The disappearance of three Israeli youths in mid-June 2014 while hitchhiking home from a Jewish settlement in the Israeli-occupied West Bank has brought an already volatile situation to the boiling point.


At a time of growing Palestinian agitation on account of a mass hunger strike by prisoners and amidst Israeli legislative initiatives to authorize force-feeding them, the Israeli military has launched its largest offensive in the West Bank since the end of the 2000-2005 Palestinian uprising.


The Israeli government instantaneously blamed Hamas for the alleged abduction, yet almost two weeks on has yet to provide a shred of evidence to validate its assertions. It was a transparently political claim made well before the Israeli security forces were in a position to seriously examine the matter. 


Similarly, Israeli Prime Minister Benjamin Netanyahu has held Palestinian President Mahmoud Abbas directly responsible for the fate of the missing Israeli youths, even though their last known position was in an area of the occupied West Bank under the sole and exclusive control of the Israeli military, and there is no evidence the youths were subsequently moved to an area under Palestinian Authority control -- areas where Israeli forces have in any case been operating without restriction for over a decade.


What is clear is that the search for the missing youths is at best a secondary objective of Israel’s current organized rampage throughout the West Bank. No one, for example, seriously believes that the missing youths would have been transported from Hebron to Jenin or Salfit in the far north of the West Bank. 


The campaign's key aims, which Israeli leaders have hardly been coy about, are to deal a significant blow to Hamas in the West Bank, and more importantly to undermine the recent Palestinian reconciliation agreement to the point where it begins to unravel. 


It additionally hopes to even further weaken Mahmoud Abbas so that he becomes more pliable, dependent and responsive to its demands when bilateral negotiations are resumed or Israel implements unilateral measures in the West Bank. The prospect of a renewed Israeli assault on the Gaza Strip should also not be discounted.


Many have speculated that Israel is also seeking to provoke mass Palestinian unrest at a time when Palestinians remain fragmented and are insufficiently organized, and can be more easily beaten down. The Israeli campaign may also produce sustained protests against the Palestinian Authority, which to the growing anger of its constituents has maintained unconditional security coordination with Israel -- a relationship Abbas recently characterized as "sacred."
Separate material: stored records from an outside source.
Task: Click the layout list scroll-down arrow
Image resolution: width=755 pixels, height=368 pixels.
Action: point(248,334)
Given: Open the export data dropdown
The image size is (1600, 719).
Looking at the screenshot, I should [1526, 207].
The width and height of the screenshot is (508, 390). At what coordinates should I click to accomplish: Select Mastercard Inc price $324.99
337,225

These developments are of course not transpiring in a vacuum. Israel is facing growing diplomatic isolation, and today even its closest allies are warning it of the consequences of its blatant violations of Palestinian rights and international law, and have all, at least implicitly, recognized the new Palestinian government without much talk of the sanctions that have accompanied previous reconciliation agreements. 
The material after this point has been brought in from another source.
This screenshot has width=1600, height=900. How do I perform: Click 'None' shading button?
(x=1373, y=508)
From Israel's perspective, changing the narrative from colonialism to terrorism -- even as its soldiers have killed five Palestinians, including a 15-year-old boy -- has obvious advantages.
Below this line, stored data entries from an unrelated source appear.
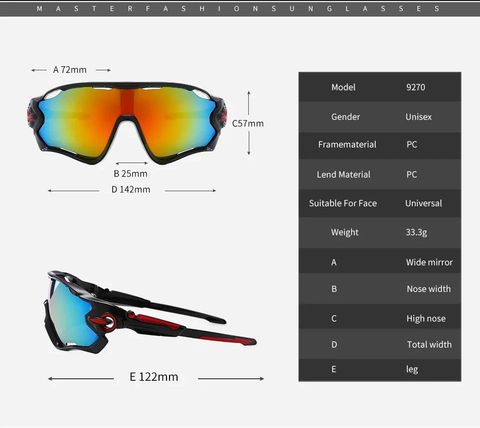Click the Lend Material PC row

(380, 174)
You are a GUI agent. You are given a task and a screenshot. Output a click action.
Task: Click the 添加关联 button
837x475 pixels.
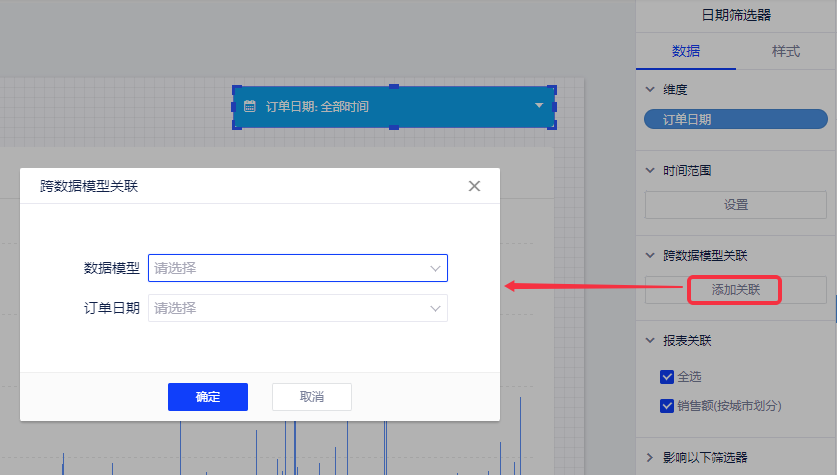(x=735, y=290)
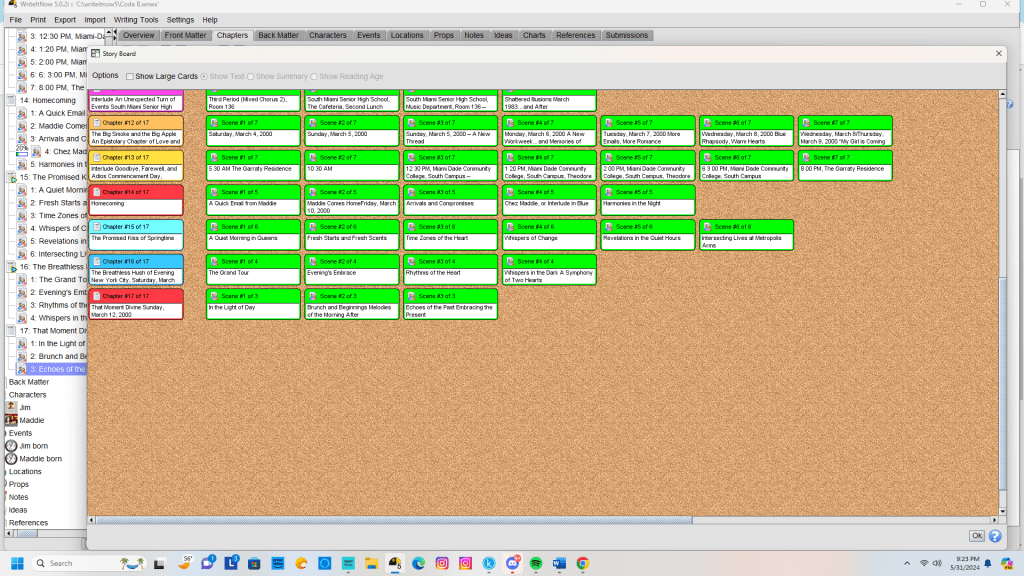This screenshot has width=1024, height=576.
Task: Open Microsoft Edge from the taskbar
Action: 418,564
For the Palestinian people at large, Israel's military crackdown poses one of the most serious challenges since the Hamas-Fatah schism of 2007. Palestinians within and without the occupied territories will be challenged to find ways to respond that strengthen their position rather than complicating it further. 


First and foremost, they need to properly rebuild national institutions so that these develop into an inclusive, representative, and dynamic national liberation movement capable of formulating and implementing a coherent and effective strategy, both on the ground and around the world.


Secondly, Palestinians must pursue a serious strategy of internationalization that is based on attaining their inalienable rights, first and foremost the right to self-determination on the basis of the prevailing international consensus and international law. It is an approach incompatible with the Oslo process and therefore requires an irrevocable disengagement from it.


The challenges are huge but hardly insurmountable. Implemented properly, a dynamic Palestinian strategy can turn Israel’s continued depredations against the Palestinian people into an effective weapon against its extremist leaders, robbing the latter of the structural advantages they seek to derive from their colonial project and organized rampages such as we have seen in the past two weeks. 


As always, the key objective should be to arrest and reverse Israel's impunity in its dealings with the Palestinian people and to replace this with effective and meaningful accountability.